Le maire de Libourne de son côté, comme c’est souvent le cas, a été directement impliqué après la découverte du corps. Philippe Buisson se souvient des circonstances dans  lesquelles il a pris connaissances de ce fait divers. « C’est une affaire que j’apprends de manière progressive. J’apprends d’abord une fuite d’eau, ce qui ne me stresse pas trop. Un quart d’heure plus tard, on me dit qu’on a retrouvé un cadavre. Je n’en savais pas plus. Puis j’apprends que c’est une vieille dame, et enfin qu’elle est morte depuis trois ans. C’est un vrai drame de la solitude, une mort sociale qui précède la mort.
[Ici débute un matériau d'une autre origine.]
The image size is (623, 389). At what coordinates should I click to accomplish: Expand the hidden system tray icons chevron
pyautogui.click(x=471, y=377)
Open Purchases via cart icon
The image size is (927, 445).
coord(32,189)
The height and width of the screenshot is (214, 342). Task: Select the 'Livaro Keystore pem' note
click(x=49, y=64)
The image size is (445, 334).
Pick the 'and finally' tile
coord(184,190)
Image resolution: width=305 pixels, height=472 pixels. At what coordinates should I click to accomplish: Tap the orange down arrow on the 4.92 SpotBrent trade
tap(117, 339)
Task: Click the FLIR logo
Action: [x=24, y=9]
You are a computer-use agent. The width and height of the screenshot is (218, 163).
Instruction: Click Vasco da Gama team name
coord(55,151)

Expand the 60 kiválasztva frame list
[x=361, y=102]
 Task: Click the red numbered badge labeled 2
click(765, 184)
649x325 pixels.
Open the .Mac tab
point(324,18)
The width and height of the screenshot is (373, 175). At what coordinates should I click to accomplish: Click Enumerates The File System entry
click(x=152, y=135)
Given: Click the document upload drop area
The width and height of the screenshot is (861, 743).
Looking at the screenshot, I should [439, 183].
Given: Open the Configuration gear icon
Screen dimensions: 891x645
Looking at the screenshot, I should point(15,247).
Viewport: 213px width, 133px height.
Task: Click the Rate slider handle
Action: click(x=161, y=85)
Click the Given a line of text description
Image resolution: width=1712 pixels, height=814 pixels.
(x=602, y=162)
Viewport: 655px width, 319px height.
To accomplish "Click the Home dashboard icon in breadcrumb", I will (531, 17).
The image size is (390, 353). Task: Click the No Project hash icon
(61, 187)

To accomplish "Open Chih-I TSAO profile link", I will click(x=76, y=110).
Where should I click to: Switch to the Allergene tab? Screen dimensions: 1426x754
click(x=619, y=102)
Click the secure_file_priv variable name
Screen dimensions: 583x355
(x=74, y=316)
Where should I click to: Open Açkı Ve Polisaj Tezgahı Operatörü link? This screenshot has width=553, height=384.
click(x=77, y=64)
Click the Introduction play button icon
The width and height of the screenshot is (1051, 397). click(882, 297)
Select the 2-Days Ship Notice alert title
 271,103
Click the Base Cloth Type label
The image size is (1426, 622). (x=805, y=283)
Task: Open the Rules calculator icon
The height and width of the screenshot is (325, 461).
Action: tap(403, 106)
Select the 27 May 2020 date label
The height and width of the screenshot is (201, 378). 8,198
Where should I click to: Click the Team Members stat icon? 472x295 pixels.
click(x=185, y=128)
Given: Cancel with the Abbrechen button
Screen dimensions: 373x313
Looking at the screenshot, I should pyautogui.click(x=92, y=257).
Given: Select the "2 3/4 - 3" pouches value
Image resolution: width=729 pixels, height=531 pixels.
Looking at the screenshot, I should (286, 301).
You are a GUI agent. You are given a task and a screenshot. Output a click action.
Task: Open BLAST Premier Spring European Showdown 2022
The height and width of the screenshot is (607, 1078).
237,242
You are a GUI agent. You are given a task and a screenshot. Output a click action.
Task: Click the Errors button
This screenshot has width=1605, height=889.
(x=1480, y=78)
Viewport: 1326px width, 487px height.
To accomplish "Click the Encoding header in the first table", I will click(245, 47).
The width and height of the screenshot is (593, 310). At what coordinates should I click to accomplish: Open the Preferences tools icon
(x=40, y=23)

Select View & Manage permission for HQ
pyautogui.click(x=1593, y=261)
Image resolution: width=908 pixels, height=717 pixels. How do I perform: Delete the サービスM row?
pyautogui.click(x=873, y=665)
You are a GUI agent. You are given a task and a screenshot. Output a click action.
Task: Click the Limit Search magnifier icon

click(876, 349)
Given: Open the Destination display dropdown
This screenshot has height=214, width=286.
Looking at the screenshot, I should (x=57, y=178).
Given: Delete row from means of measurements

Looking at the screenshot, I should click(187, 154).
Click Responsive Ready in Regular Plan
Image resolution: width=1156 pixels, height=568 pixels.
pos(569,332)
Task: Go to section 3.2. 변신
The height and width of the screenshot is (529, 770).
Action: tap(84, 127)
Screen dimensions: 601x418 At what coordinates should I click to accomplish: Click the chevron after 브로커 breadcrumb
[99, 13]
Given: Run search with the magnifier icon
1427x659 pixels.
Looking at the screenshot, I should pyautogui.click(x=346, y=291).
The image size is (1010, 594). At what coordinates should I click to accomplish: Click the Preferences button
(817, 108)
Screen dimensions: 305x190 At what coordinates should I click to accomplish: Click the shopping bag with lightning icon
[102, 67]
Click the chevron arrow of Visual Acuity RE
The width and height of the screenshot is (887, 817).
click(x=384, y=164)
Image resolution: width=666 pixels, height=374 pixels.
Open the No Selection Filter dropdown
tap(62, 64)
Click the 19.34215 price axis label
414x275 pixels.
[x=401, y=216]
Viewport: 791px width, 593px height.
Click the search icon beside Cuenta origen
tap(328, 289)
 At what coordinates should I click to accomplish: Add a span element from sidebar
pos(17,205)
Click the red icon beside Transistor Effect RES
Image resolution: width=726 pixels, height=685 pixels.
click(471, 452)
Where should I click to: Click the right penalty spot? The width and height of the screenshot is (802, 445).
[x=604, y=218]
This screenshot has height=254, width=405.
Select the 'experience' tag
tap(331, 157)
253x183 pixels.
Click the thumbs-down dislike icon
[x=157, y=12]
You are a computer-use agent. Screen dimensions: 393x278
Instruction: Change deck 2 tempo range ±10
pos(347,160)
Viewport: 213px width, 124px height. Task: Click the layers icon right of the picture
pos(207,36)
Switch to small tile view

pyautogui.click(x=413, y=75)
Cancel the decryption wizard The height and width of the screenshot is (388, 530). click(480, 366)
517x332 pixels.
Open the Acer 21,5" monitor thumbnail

Ça questionne le maire que je suis au titre de la municipalité. Ça questionne l’individu, comment notre société fonctionne et prend soin de ses membres. »

Ce drame latent, la mairie est bien décidée à en tirer des leçons. Cela passera par notamment par une meilleure communication entre la municipalité et les soignants. Car comment accepter que l’hôpital de Libourne ne s’inquiète pas des absences de Jacqueline P. à ses rendez-vous médicaux ? Demander au CCAS, le Centre communal d’action sociale, de mieux veiller ? Pourtant, l’organisme censé apporter une aide et un soutien aux personnes en difficulté (en particulier aux personnes âgées ou  handicapées) semblait être efficace. Car dans une cruelle ironie, quelques semaines avant la découverte du corps et le choc, Libourne avait reçu le label « Ville amie des ainés ».